**Extrait source:**
##############################

Le plus fameux nom de cette guerre est celui de Mina. Mina, pendant cinq ans, a fatigué nos soldats à le poursuivre. On pouvait, dans ces mystérieuses aventures, donner à Mina le rôle que l’imagination lui attribuait, ou la place que lui assigne la nature de ses victoires ; l’incertitude était permise ; elle le sera moins désormais. Le général Saint-Yon a réduit à leur valeur les exagérations de l’orgueil castillan et les sympathies si souvent aveugles de l’esprit de parti.

Mina n’a pas occupé long-temps la scène politique en Espagne. Simple étudiant en 1809, il s’associe pour premiers compagnons d’armes le berger Juanito, un abigeo ou voleur de troupeaux, un contrebandier, un galérien, et il lève l’étendard de la guerre civile sans être encore suivi de son oncle Espoz, qu’il appelle une brute, et qu’il a laissé à Pampelune palefrenier du général français Rostolan. Xavier Mina se signale dans quelques embuscades par sa froide cruauté ; il est bientôt fait prisonnier, et, tremblant à l’idée des représailles qu’il mérite, il s’adresse à ses soldats, et l’autographe de sa lettre suffit à peine pour faire croire qu’elle ait été écrite. Il les conjure de ne pas le laisser mettre à mort ; il leur demande de se rendre au bon général Dufour, qui leur donnera des sauf-conduits. Mina veut sauver sa vie aux dépens de cette liberté de sa patrie à laquelle il sacrifiait celle de ses prisonniers, de ses amis qui lui déplaisaient. Il ne fut pas mis à mort, et les gavachos se contentèrent de l’enfermer à Vincennes. Devenu libre en 1814, il ne reparut en Espagne que pour prendre part à la révolte de son oncle contre Ferdinand VII. Après le honteux échec qu’ils subirent tous deux devant les murs de Pampelune, il se réfugie en France, et son impatience de la vie paisible l’ayant poussé jusque dans l’Amérique du nord, il y périt bientôt, battu et pris par le général Linan, le 26 octobre 1817. Lâche jusqu’au bout, il ne se défendit pas, et, en allant au supplice, il implorait bassement ceux qui l’y conduisaient.

##############################

**Enregistrements fournis:**
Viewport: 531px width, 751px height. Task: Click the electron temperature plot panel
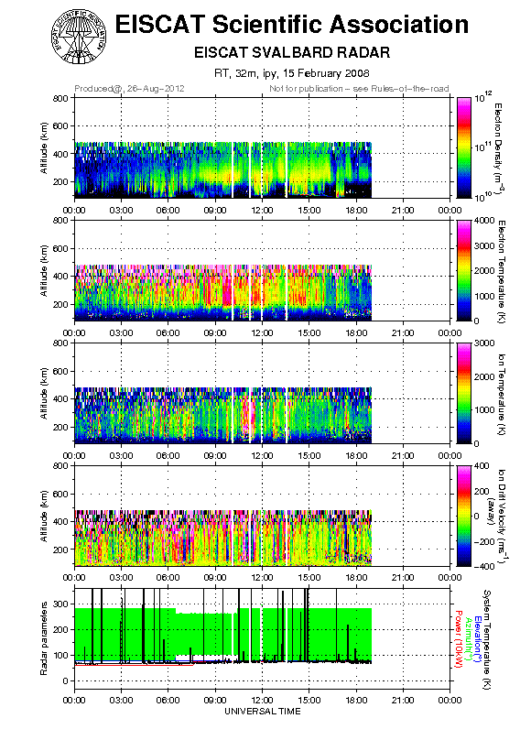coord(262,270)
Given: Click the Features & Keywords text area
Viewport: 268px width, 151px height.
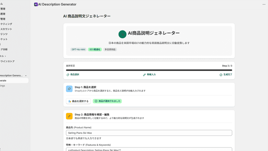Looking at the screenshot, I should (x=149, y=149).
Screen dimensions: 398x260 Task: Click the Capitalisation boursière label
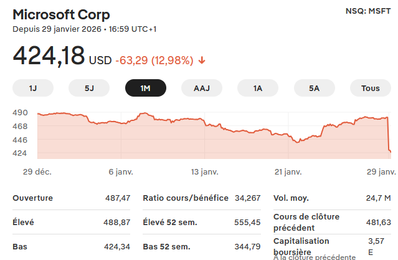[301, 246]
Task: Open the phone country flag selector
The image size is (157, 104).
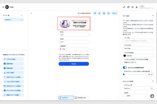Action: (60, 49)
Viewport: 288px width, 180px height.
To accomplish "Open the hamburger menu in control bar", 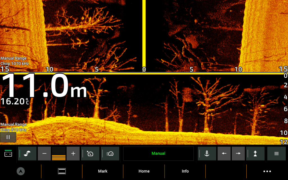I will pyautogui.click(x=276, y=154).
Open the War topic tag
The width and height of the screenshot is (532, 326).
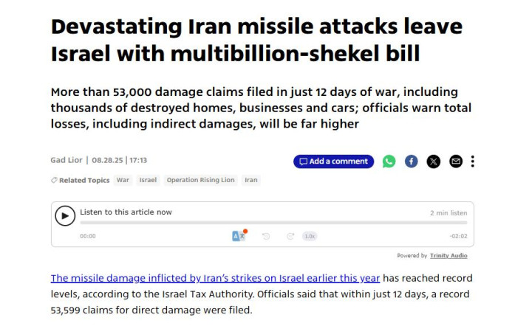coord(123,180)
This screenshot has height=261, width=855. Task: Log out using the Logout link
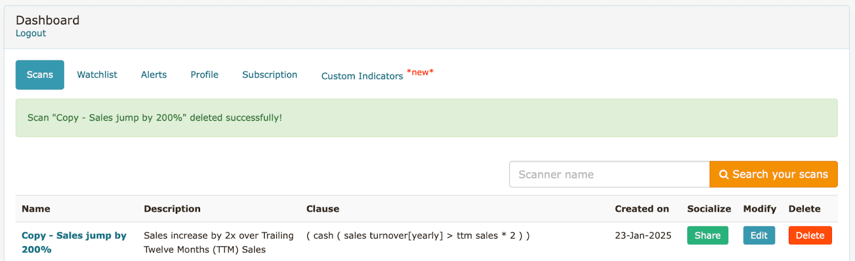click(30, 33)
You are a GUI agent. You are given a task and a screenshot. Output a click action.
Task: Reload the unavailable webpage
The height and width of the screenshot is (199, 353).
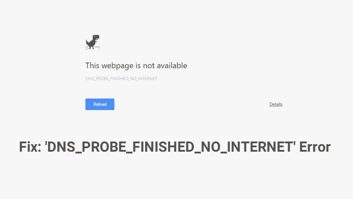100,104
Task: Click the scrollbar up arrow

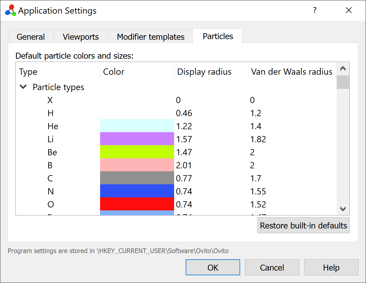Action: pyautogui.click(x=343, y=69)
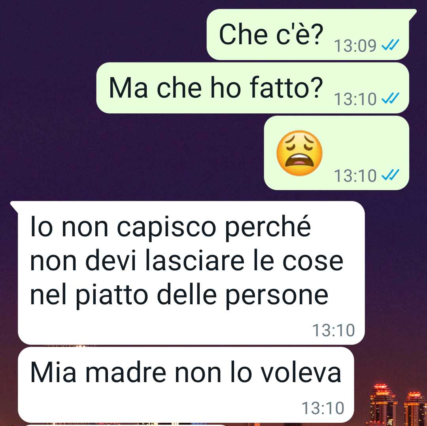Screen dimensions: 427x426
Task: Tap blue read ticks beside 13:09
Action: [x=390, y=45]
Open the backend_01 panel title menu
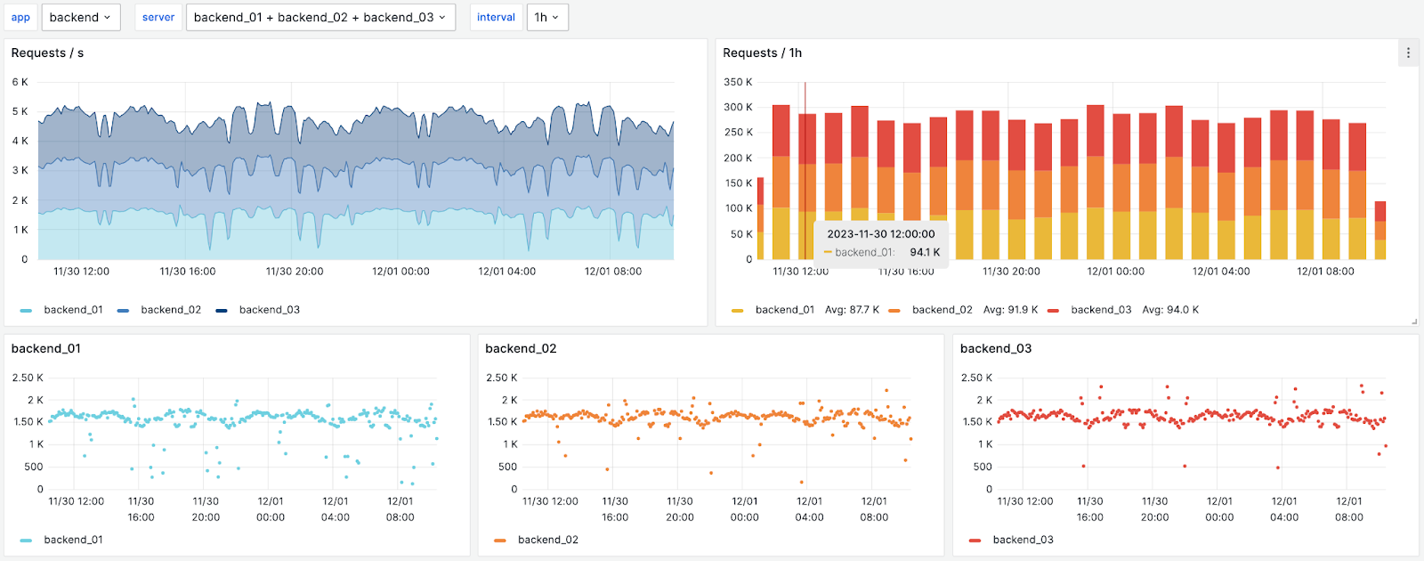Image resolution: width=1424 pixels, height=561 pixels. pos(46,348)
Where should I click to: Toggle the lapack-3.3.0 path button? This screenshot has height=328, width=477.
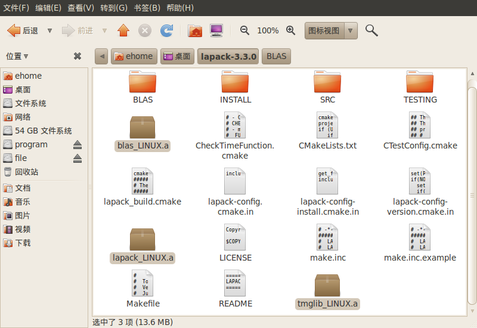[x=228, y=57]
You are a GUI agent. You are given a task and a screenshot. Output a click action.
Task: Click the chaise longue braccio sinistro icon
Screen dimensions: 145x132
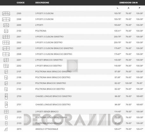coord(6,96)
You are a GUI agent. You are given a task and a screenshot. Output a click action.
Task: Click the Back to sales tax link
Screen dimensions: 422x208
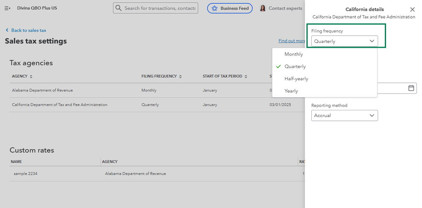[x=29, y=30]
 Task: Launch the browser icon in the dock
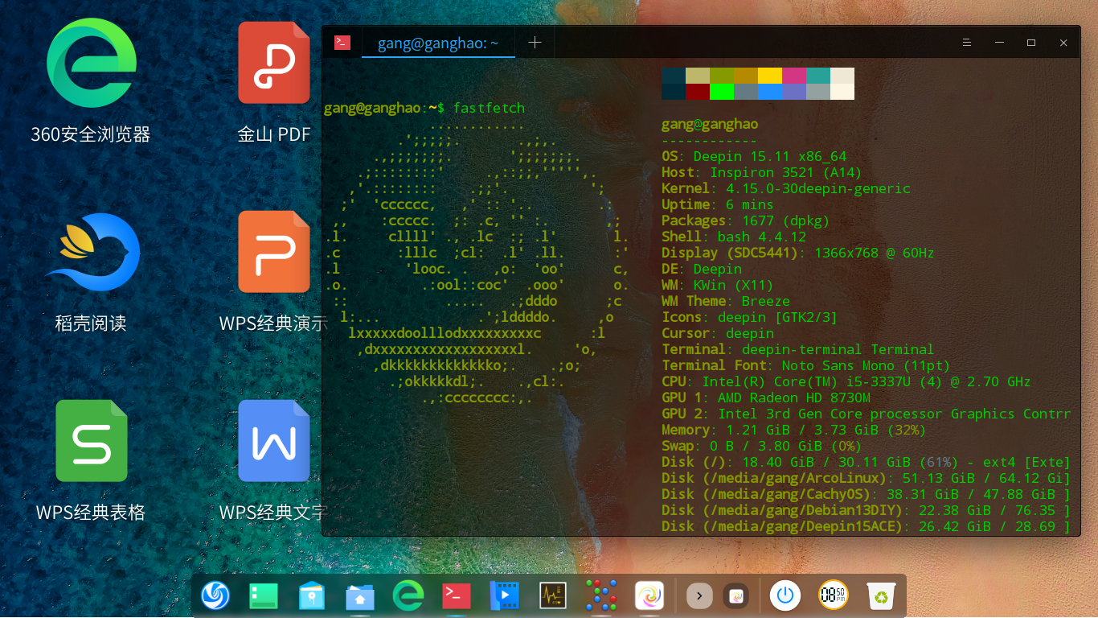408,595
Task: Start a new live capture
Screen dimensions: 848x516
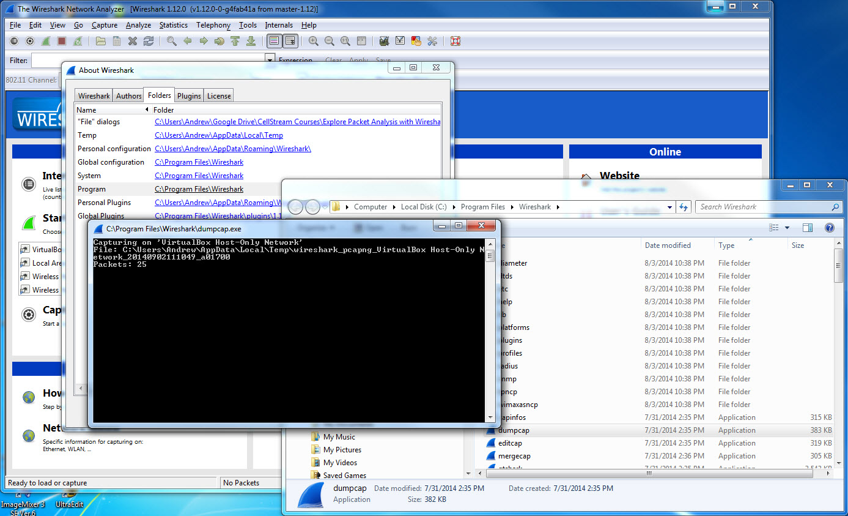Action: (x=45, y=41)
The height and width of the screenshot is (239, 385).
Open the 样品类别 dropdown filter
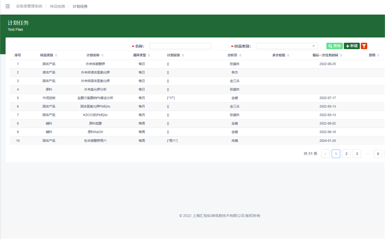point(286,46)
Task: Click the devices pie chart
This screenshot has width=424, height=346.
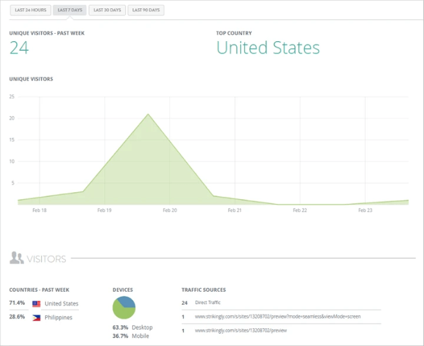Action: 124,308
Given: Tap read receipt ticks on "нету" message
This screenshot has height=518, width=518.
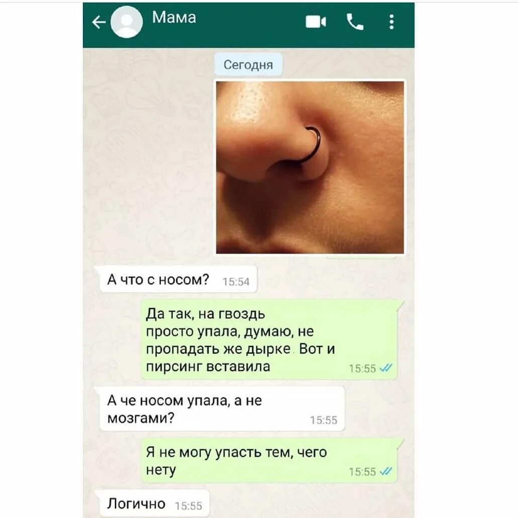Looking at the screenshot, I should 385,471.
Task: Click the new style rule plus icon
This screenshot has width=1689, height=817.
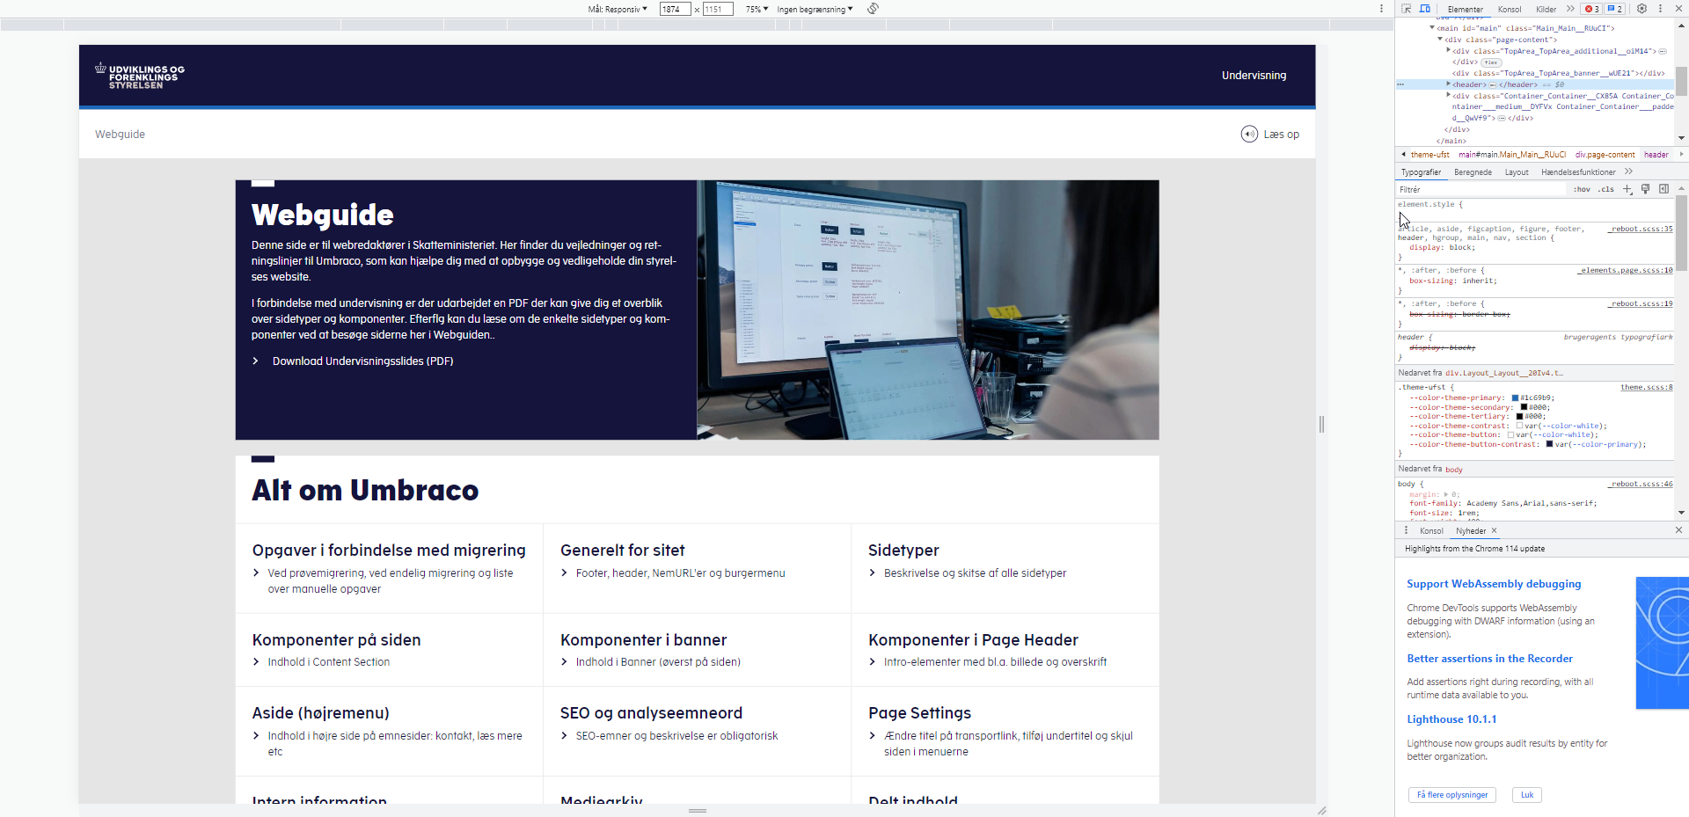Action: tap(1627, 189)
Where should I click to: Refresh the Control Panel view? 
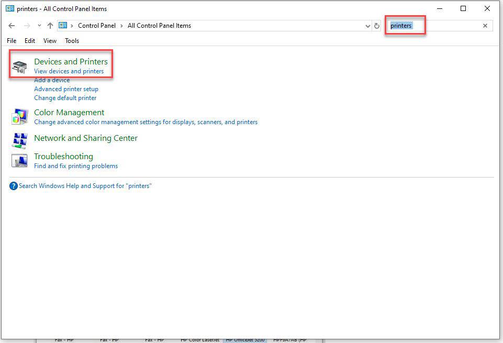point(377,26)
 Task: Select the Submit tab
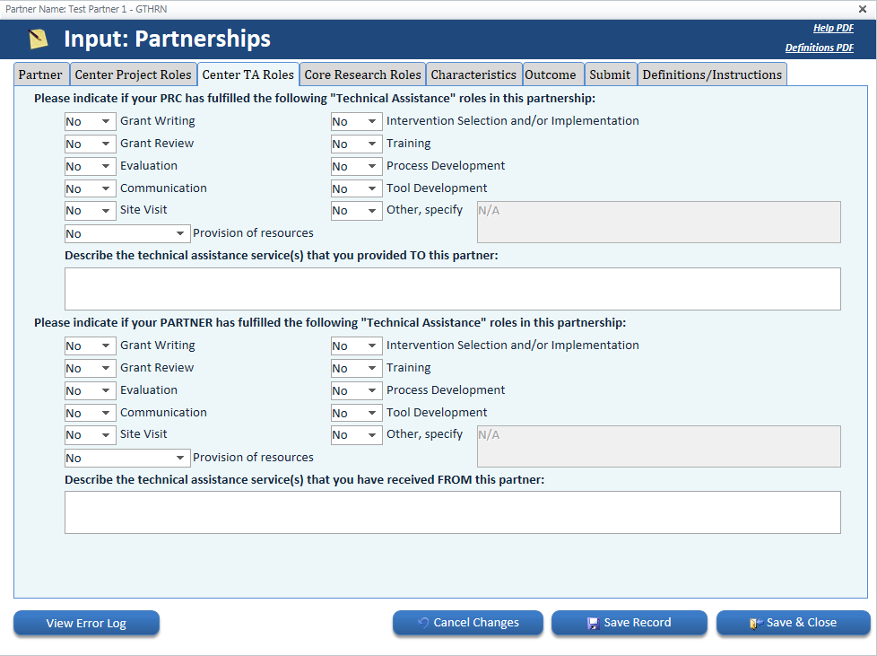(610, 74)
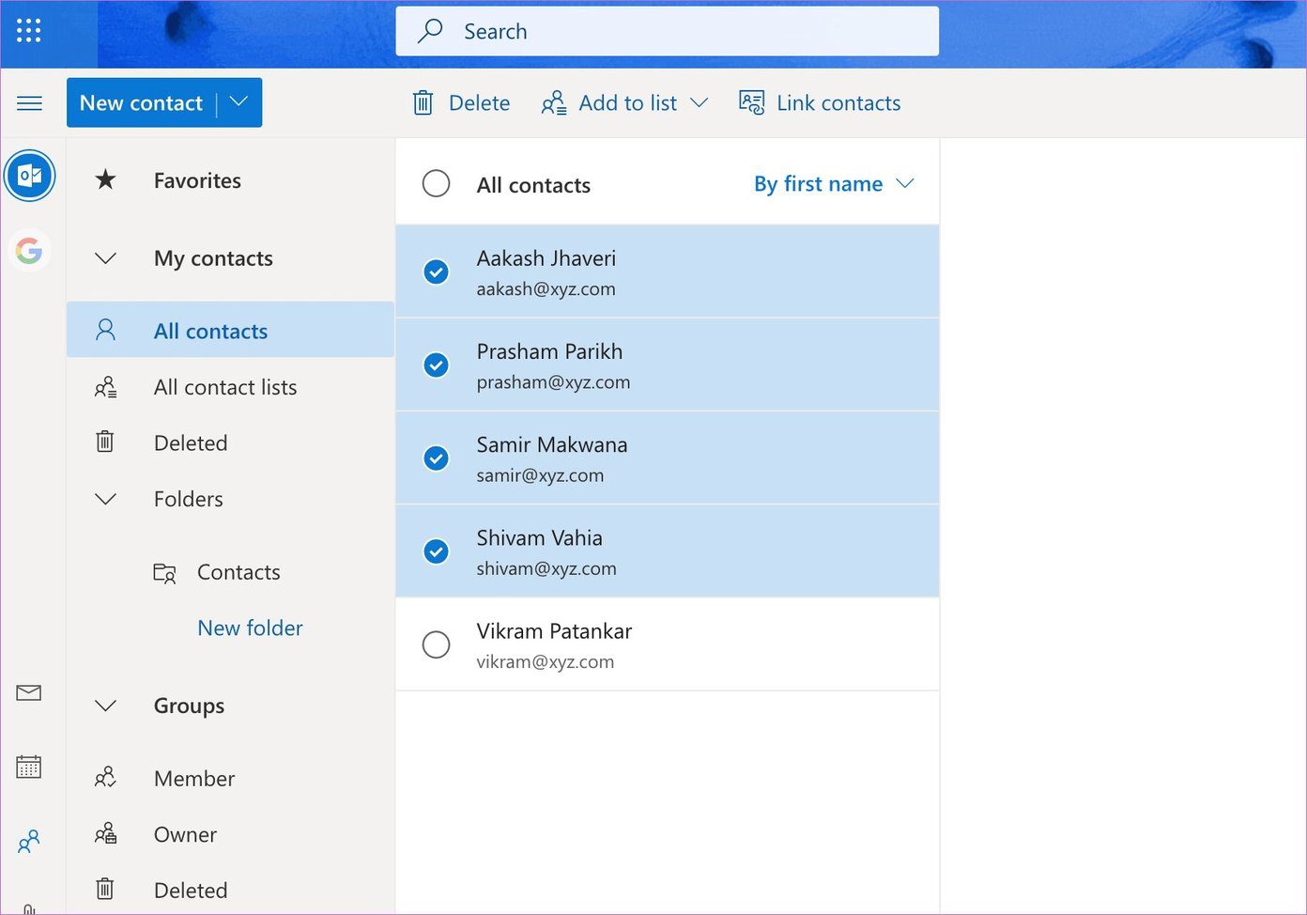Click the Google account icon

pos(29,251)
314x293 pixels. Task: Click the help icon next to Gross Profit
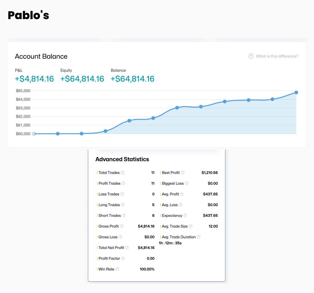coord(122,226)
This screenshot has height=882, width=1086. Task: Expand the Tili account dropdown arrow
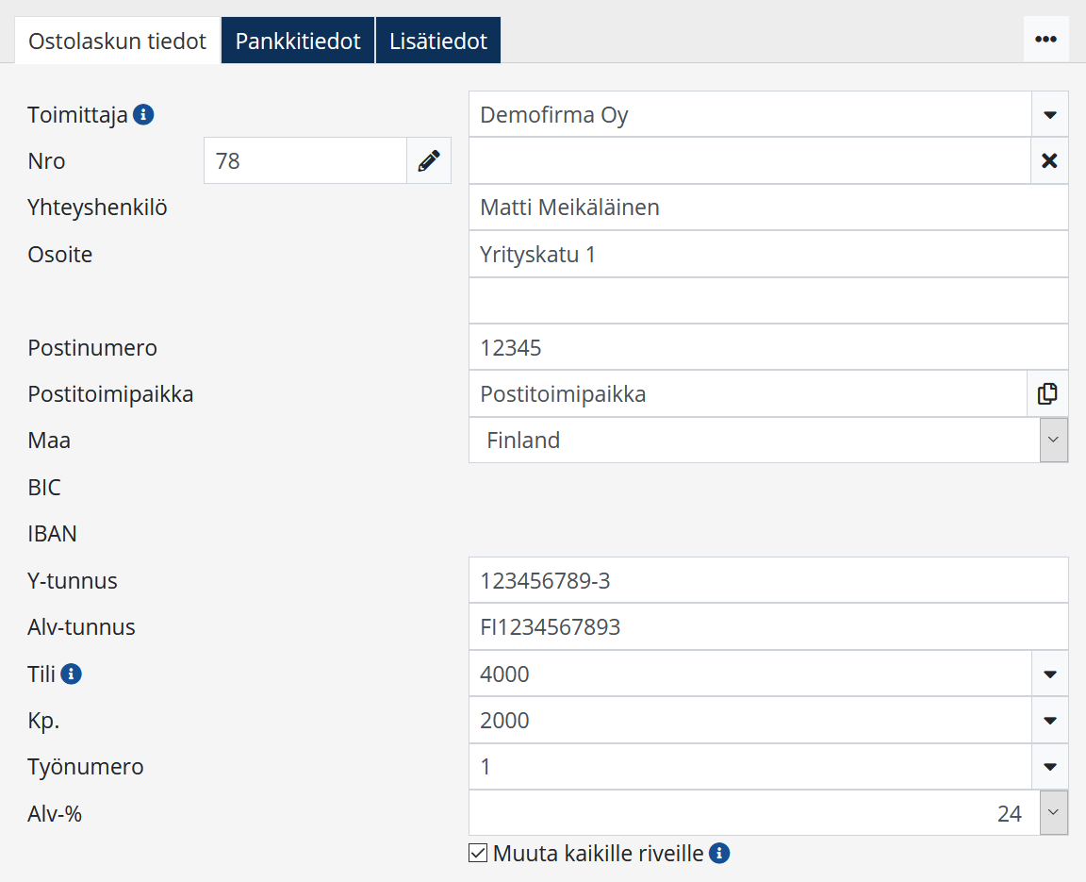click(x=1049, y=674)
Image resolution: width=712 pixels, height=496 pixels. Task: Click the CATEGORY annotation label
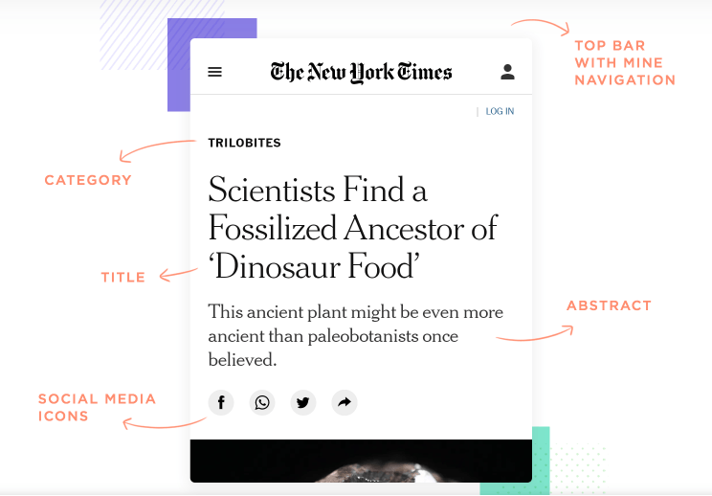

##############################

**Consigne A:** Recopiez sans la moindre modification le passage de l'extrait sur Mina qui va de « Le plus fameux » jusqu'à « l’esprit de parti. ».
**Consigne B:** D'après l'extrait sur Mina, par qui Mina fut-il battu et pris en Amérique du Nord, et à quelle date ?
Les enregistrements ne sont d'aucune utilité pour ce travail.

**Corrigé A:**
Le plus fameux nom de cette guerre est celui de Mina. Mina, pendant cinq ans, a fatigué nos soldats à le poursuivre. On pouvait, dans ces mystérieuses aventures, donner à Mina le rôle que l’imagination lui attribuait, ou la place que lui assigne la nature de ses victoires ; l’incertitude était permise ; elle le sera moins désormais. Le général Saint-Yon a réduit à leur valeur les exagérations de l’orgueil castillan et les sympathies si souvent aveugles de l’esprit de parti.

**Corrigé B:** Il fut battu et pris par le général Linan, le 26 octobre 1817.